I don't really get the question...why would you hand in your notice if you have already been made redundant? This would surely affect your eligibility for redundancy package?


----------



## HOC (13 Mar 2009)

DubShelley said:


> I don't really get the question...why would you hand in your notice if you have already been made redundant? This would surely affect your eligibility for redundancy package?


 
I'll put it another way. 

Does being served an 8 weeks notice period affect your right to hand in a months notice?


----------



## greenfield (13 Mar 2009)

You use an RP6 form to give your employer notice that you basically want to shorten your notice and stil get your redundancy.   The employer can agree to this by countersigning the form or give notice using the form that they want you to work out your full notice.   Disputes are referred to the EAT.   see http://www.entemp.ie/publications/employment/2004/guideredscheme.pdf page 11 / 12


----------



## Deas (13 Mar 2009)

You will need to explain youself more clearly here.  However if my read of your request is correct, should you opt to resign with one month's notice when you have been put on redundancy notice of two months, you will effectively have resigned as in the normal course and redundancy will not apply.  If, for example, you have a new job in one month, and you are awaiting your redundancy, speak to your employer.  Ask for unpaid time off or if there is an option to leave on garden leave pending redundancy.  Unfortunately if they cannot accomodate you, it will be an either/or situation for you.


----------



## greenfield (13 Mar 2009)

I presume that the reason that it was written into legislation that you can request a shorter notice and still get your redundancy is to facilitate people seeking alternative employment.  This means that the person who is losing a job may not have to consider foresaking redundancy in order to take a job that may not available after the full notice expires.   If the employer has substantial reasons for refusing this shortening of notice they can argue that they do not have to pay the redundancy.   If there is a dispute the EAT decides.    As the original poster mentioned 8 weeks notice I presume that they have long service and you could be talking about a substantial lump sum.


----------



## oakfield (14 Mar 2009)

Greenfield is correct - if you have already been issued with notice, you can discuss the option of leaving before notice expires with your employer - your employer has three options 1. you go early and are only paid for 4 of the 8 weeks. 2. you go early and employer decides to pay in lieu of notice (fairly generous employer. 3. your employer decides that an early leaving date cannot be facilitated.  In the first instance your leaving date on your p45 and rp50 will be the actual date that you terminate employment


----------



## HOC (16 Mar 2009)

Deas said:


> You will need to explain youself more clearly here.

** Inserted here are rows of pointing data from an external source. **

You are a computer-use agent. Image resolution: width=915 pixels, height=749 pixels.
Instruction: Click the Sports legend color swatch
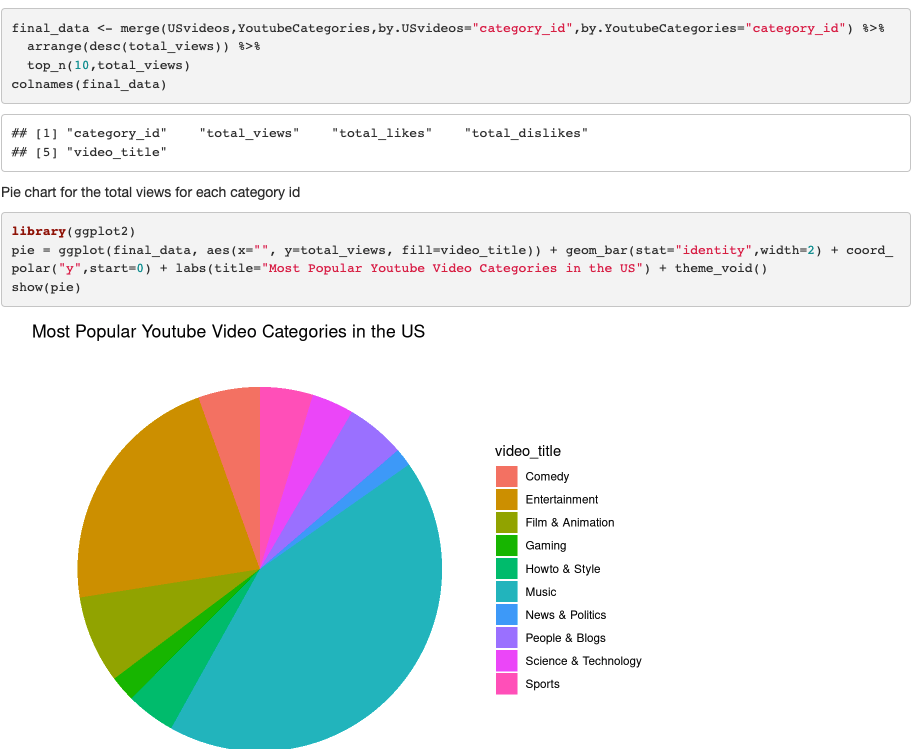pos(508,684)
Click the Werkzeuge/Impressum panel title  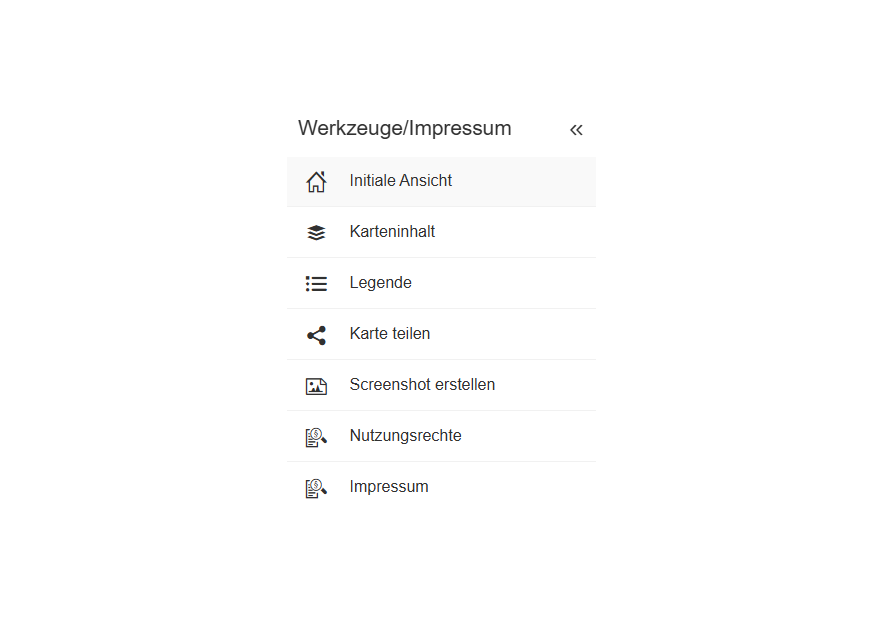point(404,129)
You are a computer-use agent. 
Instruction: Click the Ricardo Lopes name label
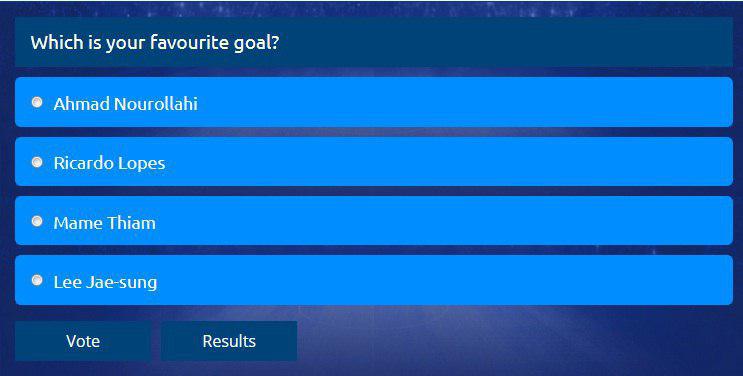click(109, 163)
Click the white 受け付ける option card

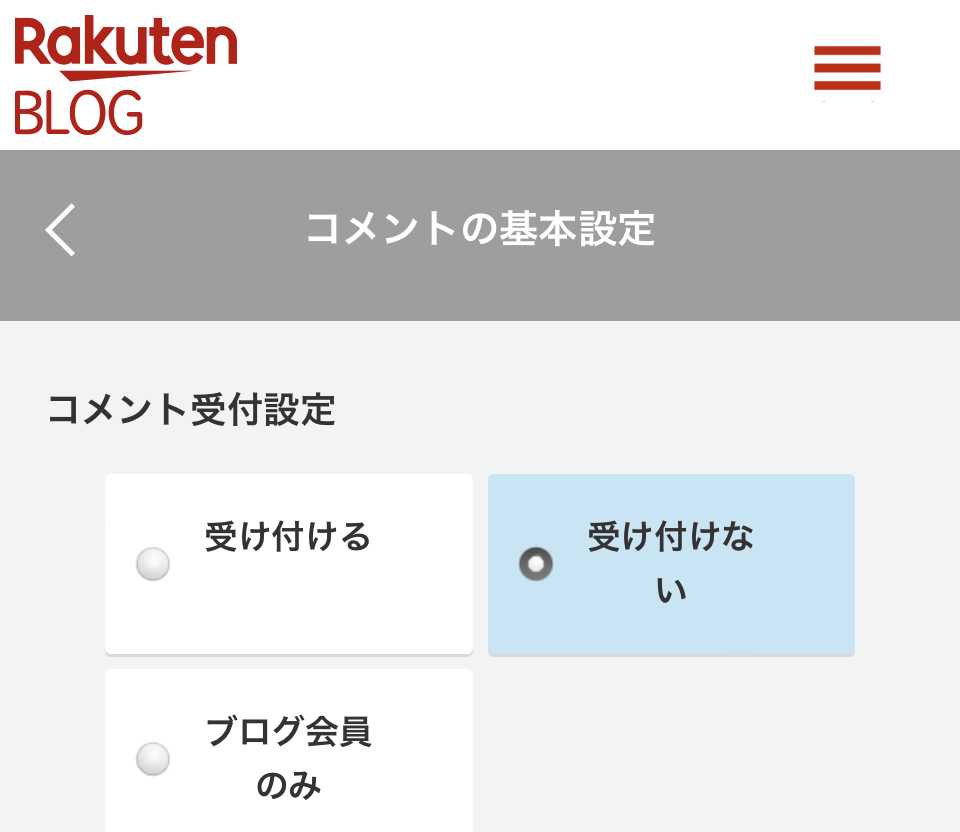(x=289, y=564)
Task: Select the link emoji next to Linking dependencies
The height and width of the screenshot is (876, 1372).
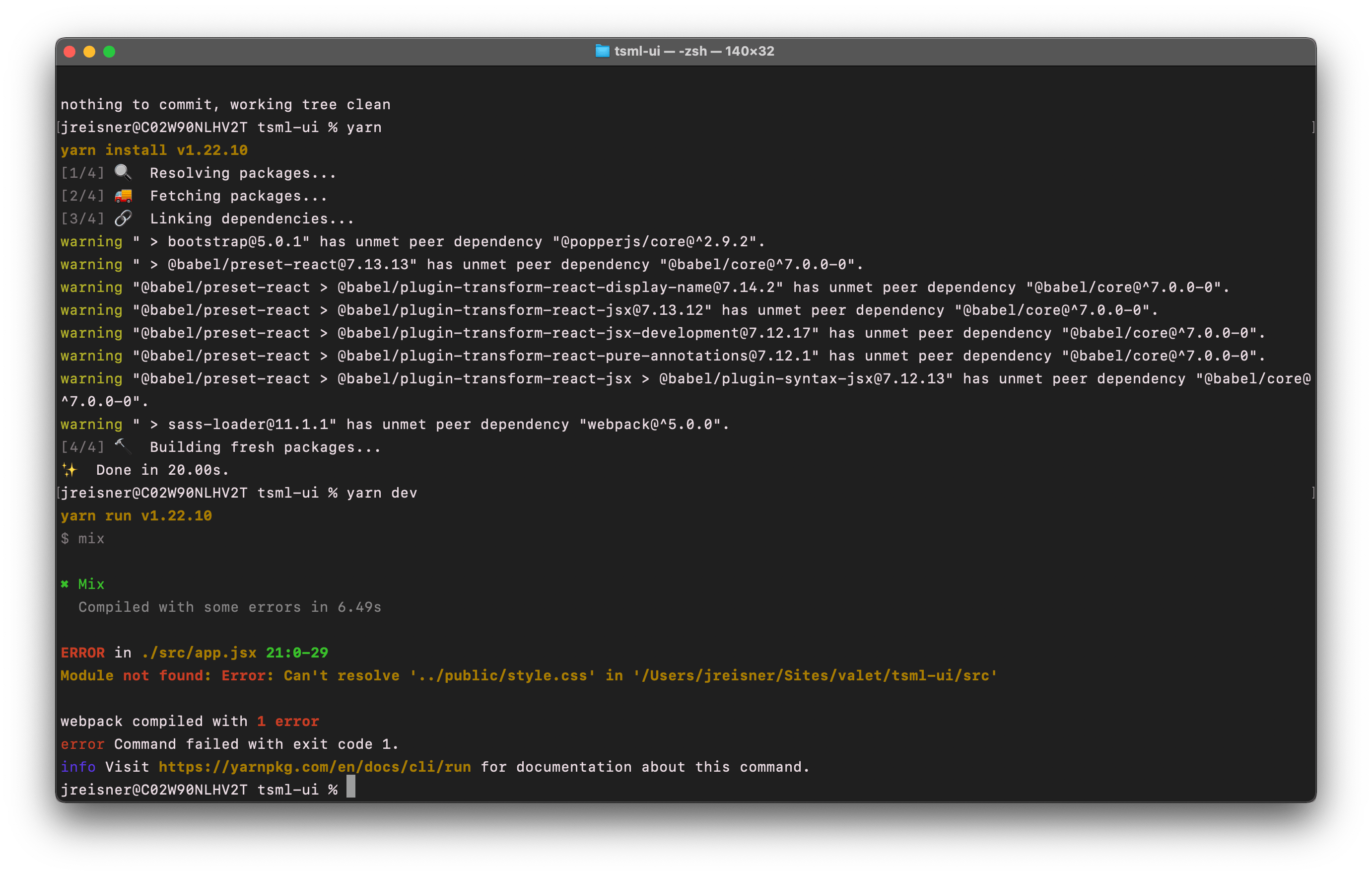Action: tap(123, 218)
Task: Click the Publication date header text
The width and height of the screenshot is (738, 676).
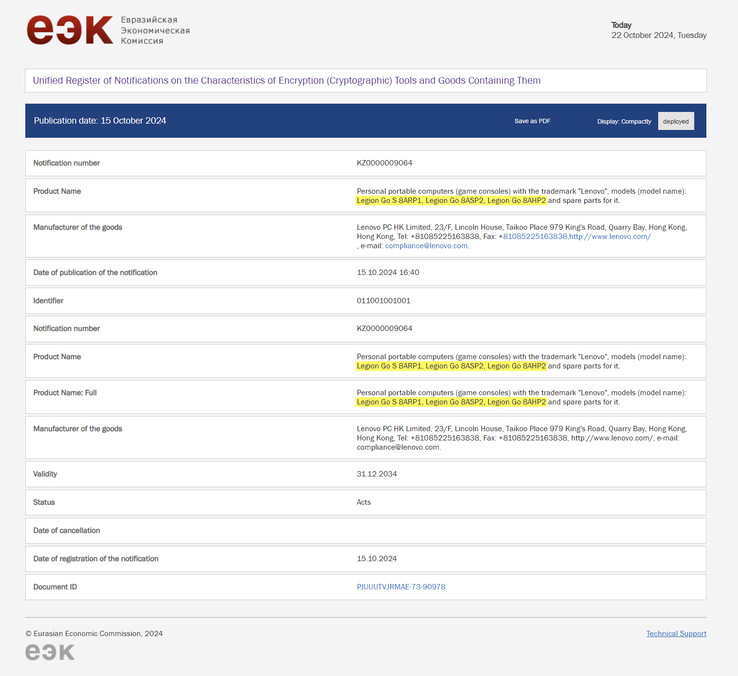Action: [100, 121]
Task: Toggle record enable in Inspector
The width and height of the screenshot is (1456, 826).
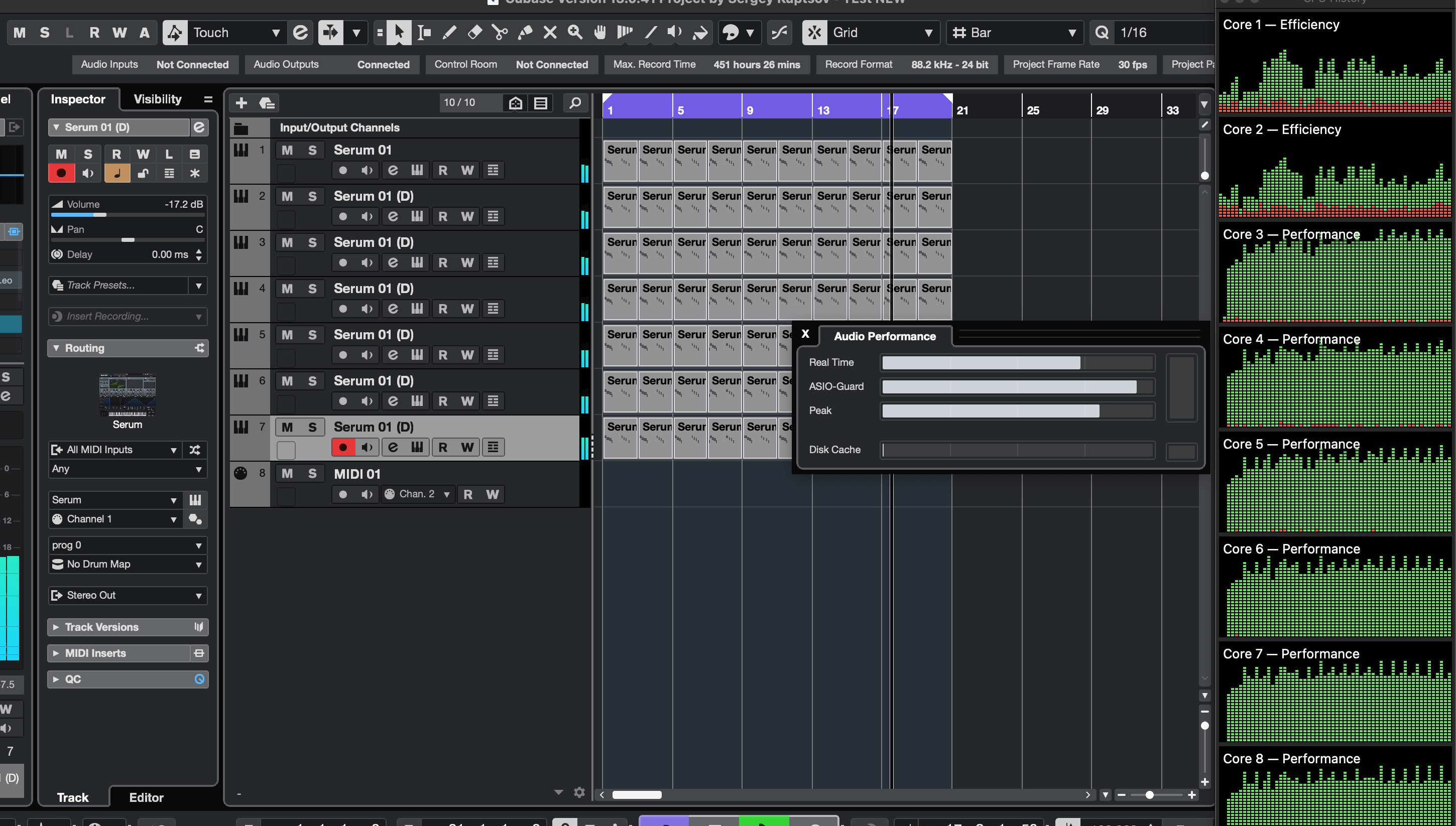Action: (x=61, y=173)
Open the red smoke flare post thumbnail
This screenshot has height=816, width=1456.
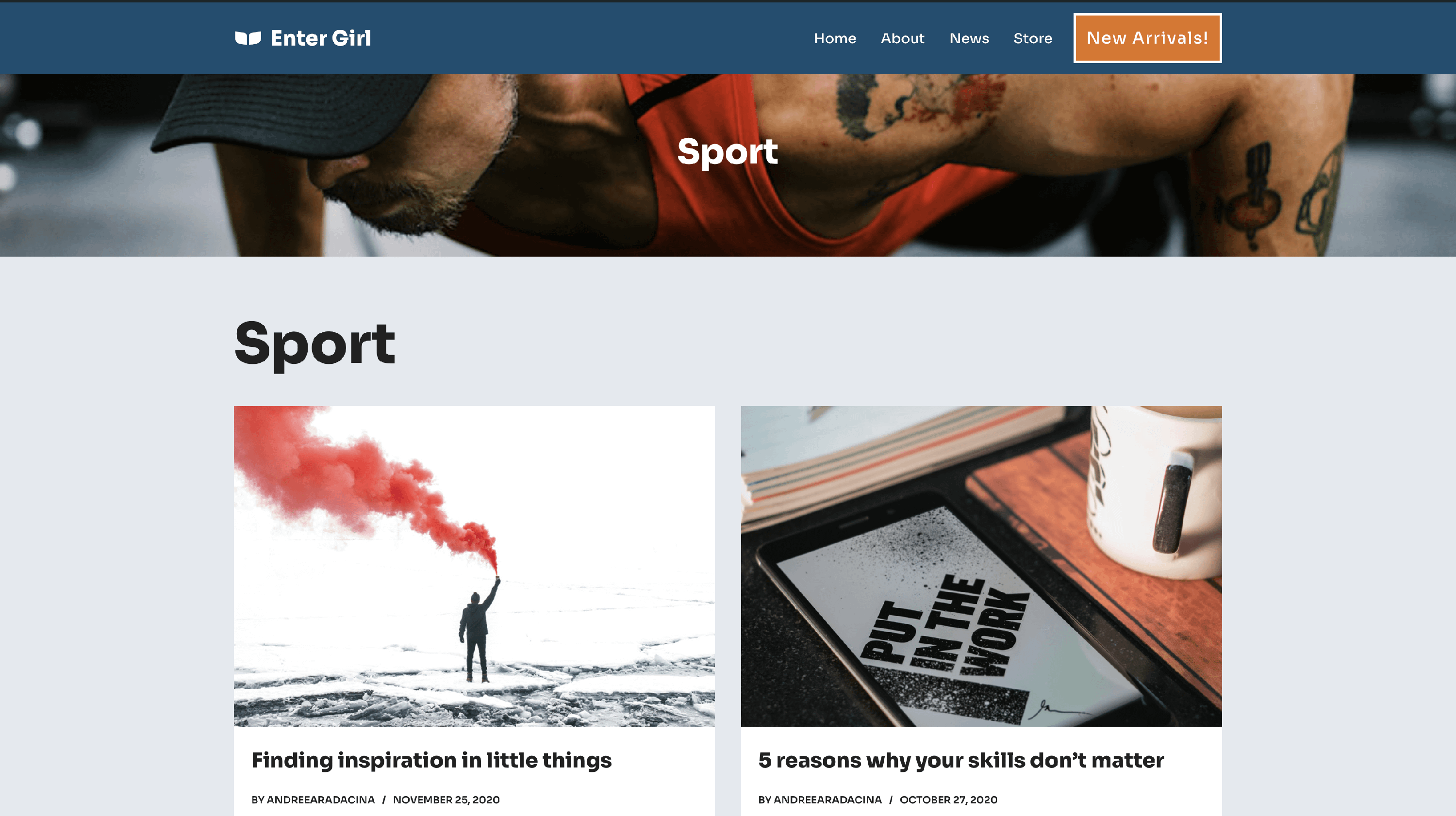pos(474,566)
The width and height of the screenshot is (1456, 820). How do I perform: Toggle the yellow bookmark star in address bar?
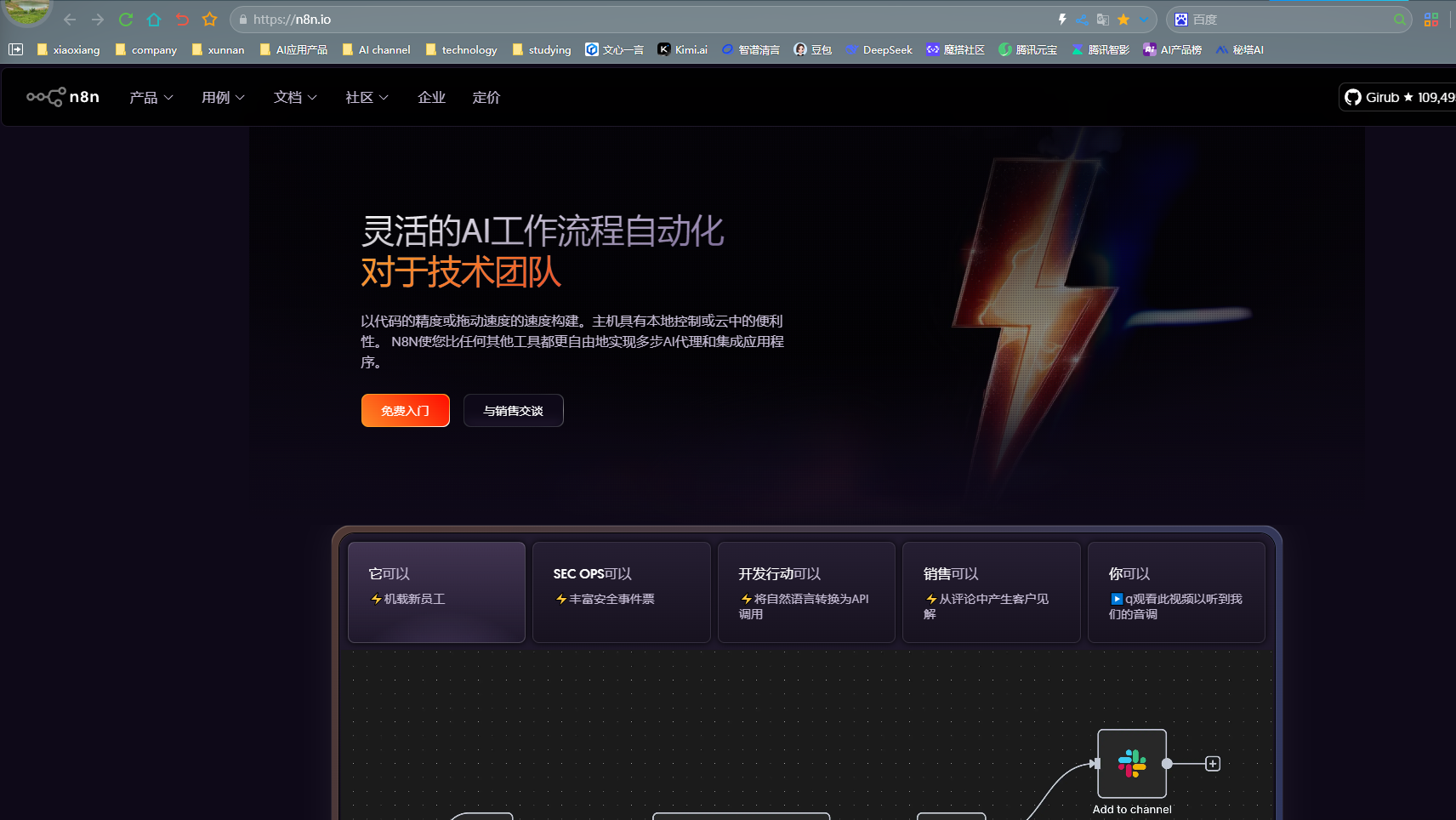coord(1123,20)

However if my read of your request is correct, should you opt to resign with one month's notice when you have been put on redundancy notice of two months, you will effectively have resigned as in the normal course and redundancy will not apply. If, for example, you have a new job in one month, and you are awaiting your redundancy, speak to your employer. Ask for unpaid time off or if there is an option to leave on garden leave pending redundancy. Unfortunately if they cannot accomodate you, it will be an either/or situation for you.


 
Not the case - the point is the employee has already been terminated. I was asking does the standard one months notice still apply after this letter has been issued.


----------



## HOC (16 Mar 2009)

greenfield said:


> I presume that the reason that it was written into legislation that you can request a shorter notice and still get your redundancy is to facilitate people seeking alternative employment. This means that the person who is losing a job may not have to consider foresaking redundancy in order to take a job that may not available after the full notice expires. If the employer has substantial reasons for refusing this shortening of notice they can argue that they do not have to pay the redundancy. If there is a dispute the EAT decides. As the original poster mentioned 8 weeks notice I presume that they have long service and you could be talking about a substantial lump sum.


 
thanks.


----------